Les élites économiques et politiques libérales font aujourd’hui face à leurs responsabilités. L’histoire nous enseigne qu’à chaque fois que le libéralisme économique a été poussé trop loin, il suscite un contre-mouvement.

Des années 1930 aux oligarques en passant par Marine Le Pen, ce contre-mouvement peut prendre une forme très noire. La peur du discours national-socialiste de Marine Le Pen apportera des voix à Emmanuel Macron au second tour, et plusieurs leaders de partis de gauche ont appelé leurs électrices et leurs électeurs à aller dans ce sens le 24 avril.

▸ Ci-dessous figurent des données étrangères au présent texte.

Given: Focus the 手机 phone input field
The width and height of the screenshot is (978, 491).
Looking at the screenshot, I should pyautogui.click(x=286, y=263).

Mais, cela ne suffira pas. Emmanuel Macron ne pourra se contenter d’ajouter des mesurettes « de gauche » pour gagner au second tour s’il veut s’assurer une part de cet électorat qui seul peut lui assurer la victoire. Il lui faudra proposer une analyse lucide du rejet libéral, loin du programme antisocial de sa brève campagne de premier tour.

En est-il capable ? Et s’il ne l’est pas, les électeurs et électrices de gauche seront-ils plus intelligents que lui, pour assurer la défaite de Marine Le Pen et priver le président de majorité législative en juin ? Premières réponses dans les quinze jours à venir.